[Stored records]
== == ==

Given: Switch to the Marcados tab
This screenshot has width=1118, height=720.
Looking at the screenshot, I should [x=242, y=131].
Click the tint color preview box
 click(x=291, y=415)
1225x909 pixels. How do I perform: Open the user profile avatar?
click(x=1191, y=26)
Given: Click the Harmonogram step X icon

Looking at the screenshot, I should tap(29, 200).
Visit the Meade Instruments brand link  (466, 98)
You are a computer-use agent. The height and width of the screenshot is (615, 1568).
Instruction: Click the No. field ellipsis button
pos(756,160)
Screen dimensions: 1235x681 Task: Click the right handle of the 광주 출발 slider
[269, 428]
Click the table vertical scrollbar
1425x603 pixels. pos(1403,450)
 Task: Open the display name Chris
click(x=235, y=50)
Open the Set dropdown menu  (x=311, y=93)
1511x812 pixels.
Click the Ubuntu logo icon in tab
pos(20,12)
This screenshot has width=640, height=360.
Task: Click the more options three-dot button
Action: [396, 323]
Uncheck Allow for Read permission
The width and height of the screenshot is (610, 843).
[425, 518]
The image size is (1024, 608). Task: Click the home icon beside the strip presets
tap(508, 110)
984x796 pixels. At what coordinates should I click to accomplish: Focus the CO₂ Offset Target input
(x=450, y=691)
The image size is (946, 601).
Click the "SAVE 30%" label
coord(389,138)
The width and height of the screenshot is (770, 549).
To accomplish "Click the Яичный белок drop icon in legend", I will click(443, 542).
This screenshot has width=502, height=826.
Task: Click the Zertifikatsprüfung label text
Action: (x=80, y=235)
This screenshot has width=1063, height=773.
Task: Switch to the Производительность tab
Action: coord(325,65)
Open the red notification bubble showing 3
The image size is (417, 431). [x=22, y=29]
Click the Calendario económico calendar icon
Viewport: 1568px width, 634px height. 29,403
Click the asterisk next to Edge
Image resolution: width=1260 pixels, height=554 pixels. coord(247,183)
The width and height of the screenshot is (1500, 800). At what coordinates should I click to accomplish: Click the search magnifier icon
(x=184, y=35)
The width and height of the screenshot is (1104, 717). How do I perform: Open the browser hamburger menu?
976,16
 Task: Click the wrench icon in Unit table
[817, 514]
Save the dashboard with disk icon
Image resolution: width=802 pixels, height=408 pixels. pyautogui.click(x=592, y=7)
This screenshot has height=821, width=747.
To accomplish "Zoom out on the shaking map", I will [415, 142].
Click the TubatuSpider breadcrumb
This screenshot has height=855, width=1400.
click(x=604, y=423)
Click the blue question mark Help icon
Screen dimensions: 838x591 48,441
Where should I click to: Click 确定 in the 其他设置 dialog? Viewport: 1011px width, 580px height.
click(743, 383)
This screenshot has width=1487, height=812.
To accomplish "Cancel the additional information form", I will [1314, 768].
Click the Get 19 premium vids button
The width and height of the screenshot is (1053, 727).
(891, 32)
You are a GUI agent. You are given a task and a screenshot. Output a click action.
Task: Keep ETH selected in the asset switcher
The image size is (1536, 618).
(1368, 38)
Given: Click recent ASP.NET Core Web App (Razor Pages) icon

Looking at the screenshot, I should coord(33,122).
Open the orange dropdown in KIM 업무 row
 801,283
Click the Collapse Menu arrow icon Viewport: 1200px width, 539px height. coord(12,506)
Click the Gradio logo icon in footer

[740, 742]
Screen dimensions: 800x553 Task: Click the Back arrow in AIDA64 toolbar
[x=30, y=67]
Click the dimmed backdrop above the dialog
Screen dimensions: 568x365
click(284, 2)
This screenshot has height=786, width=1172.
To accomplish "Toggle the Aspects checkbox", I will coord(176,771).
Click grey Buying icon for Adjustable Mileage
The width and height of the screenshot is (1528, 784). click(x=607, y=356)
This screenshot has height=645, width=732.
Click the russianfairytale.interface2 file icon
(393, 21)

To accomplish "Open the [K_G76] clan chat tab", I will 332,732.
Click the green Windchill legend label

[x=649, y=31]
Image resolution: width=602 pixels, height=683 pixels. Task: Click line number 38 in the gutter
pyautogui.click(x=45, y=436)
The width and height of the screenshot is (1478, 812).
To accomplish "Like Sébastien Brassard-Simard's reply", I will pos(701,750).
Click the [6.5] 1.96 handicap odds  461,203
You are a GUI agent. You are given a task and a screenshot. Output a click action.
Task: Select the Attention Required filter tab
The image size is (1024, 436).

== == ==

● **AIM OF THE TASK**: Put down all the data once more, exactly as it appears above.

● **PROBLEM SOLUTION**:
Given: Switch to the Marcados tab
This screenshot has width=1118, height=720.
Looking at the screenshot, I should [x=242, y=131].
Click the tint color preview box
 click(x=291, y=415)
1225x909 pixels. How do I perform: Open the user profile avatar?
click(x=1191, y=26)
Given: Click the Harmonogram step X icon

Looking at the screenshot, I should tap(29, 200).
Visit the Meade Instruments brand link  (466, 98)
You are a computer-use agent. The height and width of the screenshot is (615, 1568).
Instruction: Click the No. field ellipsis button
pos(756,160)
Screen dimensions: 1235x681 Task: Click the right handle of the 광주 출발 slider
[269, 428]
Click the table vertical scrollbar
1425x603 pixels. pos(1403,450)
 Task: Open the display name Chris
click(x=235, y=50)
Open the Set dropdown menu  (x=311, y=93)
1511x812 pixels.
Click the Ubuntu logo icon in tab
pos(20,12)
This screenshot has width=640, height=360.
Task: Click the more options three-dot button
Action: [396, 323]
Uncheck Allow for Read permission
The width and height of the screenshot is (610, 843).
[425, 518]
The image size is (1024, 608). Task: Click the home icon beside the strip presets
tap(508, 110)
984x796 pixels. At what coordinates should I click to accomplish: Focus the CO₂ Offset Target input
(x=450, y=691)
The image size is (946, 601).
Click the "SAVE 30%" label
coord(389,138)
The width and height of the screenshot is (770, 549).
To accomplish "Click the Яичный белок drop icon in legend", I will click(443, 542).
This screenshot has width=502, height=826.
Task: Click the Zertifikatsprüfung label text
Action: (x=80, y=235)
This screenshot has width=1063, height=773.
Task: Switch to the Производительность tab
Action: coord(325,65)
Open the red notification bubble showing 3
The image size is (417, 431). [x=22, y=29]
Click the Calendario económico calendar icon
Viewport: 1568px width, 634px height. 29,403
Click the asterisk next to Edge
Image resolution: width=1260 pixels, height=554 pixels. coord(247,183)
The width and height of the screenshot is (1500, 800). At what coordinates should I click to accomplish: Click the search magnifier icon
(x=184, y=35)
The width and height of the screenshot is (1104, 717). How do I perform: Open the browser hamburger menu?
976,16
 Task: Click the wrench icon in Unit table
[817, 514]
Save the dashboard with disk icon
Image resolution: width=802 pixels, height=408 pixels. pyautogui.click(x=592, y=7)
This screenshot has height=821, width=747.
To accomplish "Zoom out on the shaking map", I will [415, 142].
Click the TubatuSpider breadcrumb
This screenshot has height=855, width=1400.
click(x=604, y=423)
Click the blue question mark Help icon
Screen dimensions: 838x591 48,441
Where should I click to: Click 确定 in the 其他设置 dialog? Viewport: 1011px width, 580px height.
click(743, 383)
This screenshot has width=1487, height=812.
To accomplish "Cancel the additional information form", I will [1314, 768].
Click the Get 19 premium vids button
The width and height of the screenshot is (1053, 727).
(891, 32)
You are a GUI agent. You are given a task and a screenshot. Output a click action.
Task: Keep ETH selected in the asset switcher
The image size is (1536, 618).
(1368, 38)
Given: Click recent ASP.NET Core Web App (Razor Pages) icon

Looking at the screenshot, I should coord(33,122).
Open the orange dropdown in KIM 업무 row
 801,283
Click the Collapse Menu arrow icon Viewport: 1200px width, 539px height. coord(12,506)
Click the Gradio logo icon in footer

[740, 742]
Screen dimensions: 800x553 Task: Click the Back arrow in AIDA64 toolbar
[x=30, y=67]
Click the dimmed backdrop above the dialog
Screen dimensions: 568x365
click(284, 2)
This screenshot has height=786, width=1172.
To accomplish "Toggle the Aspects checkbox", I will coord(176,771).
Click grey Buying icon for Adjustable Mileage
The width and height of the screenshot is (1528, 784). click(x=607, y=356)
This screenshot has height=645, width=732.
Click the russianfairytale.interface2 file icon
(393, 21)

To accomplish "Open the [K_G76] clan chat tab", I will 332,732.
Click the green Windchill legend label

[x=649, y=31]
Image resolution: width=602 pixels, height=683 pixels. Task: Click line number 38 in the gutter
pyautogui.click(x=45, y=436)
The width and height of the screenshot is (1478, 812).
To accomplish "Like Sébastien Brassard-Simard's reply", I will pos(701,750).
Click the [6.5] 1.96 handicap odds  461,203
You are a GUI agent. You are given a task and a screenshot. Output a click action.
Task: Select the Attention Required filter tab
The image size is (1024, 436).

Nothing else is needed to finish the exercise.